Of course I did not get to Zilverhof by 8.30 in the morning. In fact it was after ten o’clock when I eventually rolled out of bed, and near eleven by the time I had finished breakfast and got onto my bike. You can’t riot on an empty stomach – but actually, now that I come to think of it, that’s exactly how most riots start.

When I cycled passed the window of Zilverhof, I saw Jo through the kitchen window, standing still, a little bow-backed, with a cup of coffee in hand. His stooped form was magnified by the window like a fish-lens. I knocked on the door.

“Ah, you made it!” he said excitedly. “Do you think we can still make it?”

“Yes!” I replied. “I have read that the march really starts from 2 in the afternoon. We have plenty of time.”

Without further ado we jumped on our bikes, our metallic horses – Jo’s held together by bits of gaffer tape – and galloped towards St Pieters Station.

On y va! Or as they say in Flanders, the roll-call of the socialist party: Vooruit!

As we accidentally took the long train to Brussels Centrale, the Mondial Clock on the station wall announced that it was 2.30 by the time that we arrived in the country capital. But in a way it didn’t matter anymore, manifesting against the powers that be suddenly and draconian austerity measures, seemed of secondary importance to the game of getting to know each other. I brought out a block of cheese and some tomatoes that I had brought with us to picnic on. I had forgotten my pocket knife, so we simply tore off hunks of cheese and handfulls of bread. I was enjoying this game of down-and-out – a game I could play only half seriously. After all, in Belgium I am not rich – I live on a waitress’s salary – but I am also not as poor as Jo. It reminded me of travelling in South America – the go-to cheap vegetarian sandwich. It’s amazing that almost wherever you go in the world (except for Asia) you can knock yourself up a cheese and tomato sandwich with almost no difficulty.

What did Jo speak about? His life before Ghent in his native city of Brussels. The bad friends he had had there. The life he left behind.

I burnt all the bridges I had, he said, I even sold my library.

 I came to Ghent with nothing. I burnt all my bridges too, I replied in turn.

From that moment onward, I knew there was no going back. What happens when fate places two lost souls on the same train to Brussels? Magic – but also, of course, trouble.

But I was not to know that then, although in a way, somewhere in my heart I also believed I did. Suffice to say, from that day on, a seed was planted that invisibly, embedded its secret life within me.

When we eventually got to Brussels, well-lunched and full of excitement about each other; I had almost forgot that our nominal goal of the day was to be political: to fight, to resist, to stand up to tyrants and bullies. So in a way, my inadvertent lack of mental preparation, the secret, hermetic place that I had disappeared off to with Jo beside the shifting panels of a train window, meant that the scene of epic national turmoil and resistance outside hit me with greater force than it otherwise might have done.

### Data block
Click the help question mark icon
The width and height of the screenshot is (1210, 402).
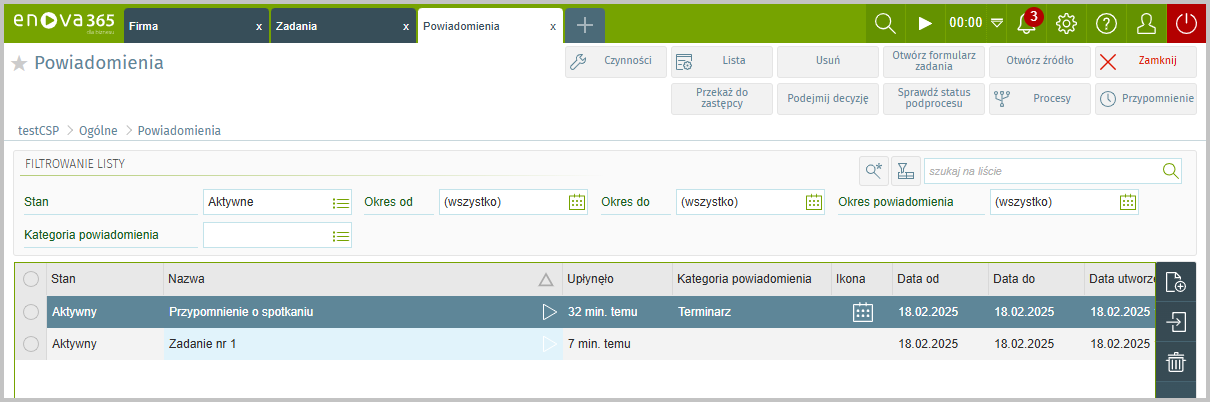[1106, 23]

### Stated task A
In the account of the trip to Brussels, what had the narrator forgotten to bring for the picnic?
### Stated task B
Take the account of the trip to Brussels further, starting right after its final sentence.

### Response A
A pocket knife.

### Response B
As we snaked along the rich, imperial streets surrounding Brussels Centrale, dipping ever so gently towards Brussels’ first boulevard, the Beursplein, the various streams of human bodies into which we ran, like estuaries of a great river, gradually increased in velocity and number. By the time that we at the Beursplein, the central conduit for the demonstration, the bustle and business in the streets was impossible to ignore. Human bodies stood everywhere: dockworkers, teachers, artists and steelworkers, all arrayed conscientiously uniformed in green, blue and red plastic tunics.

The vests show what syndicates the workers belong to, Jo explained to me. It was, after all, a worker’s strike, a labour strike.

As Jo continued to offer an explanation of Belgian’s complicated political system led by central-rightist Prime Minister Charles Michel– its various strands, member and constituent parties with their attending colours and mandates – so as to help me decipher the colour-coded crowd – my senses where somewhere else or perhaps, more accurately, everywhere. My ears were trained like a marksman’s on the frequent hissing of firecrackers and flares that were let off by invisible members of the churning crowd. The crackers added palpable tension to the march, seeming to shore up the dormant, but existent violence, underlining everything. These little white, skittering bolts were going off in all directions. Who knew if one would catch you, or zig-zag between your feet? Or sting your toes or singe your hair? It also endowed the march, for me, with a distinctly continental feeling. I wasn’t use to these tricks from the UK protest scene.

Let’s try and get to the back, shouted Jo, so that we can see it all!

I liked this idea – the desire to have a kind of totalizing, complete view of the march. As we dashed about, weaving between the tide of protesters, taking side roads as short-cuts, occasionally sitting on a pedestal on the road and sharing a roll-up, Jo became madly obsessed with statistics.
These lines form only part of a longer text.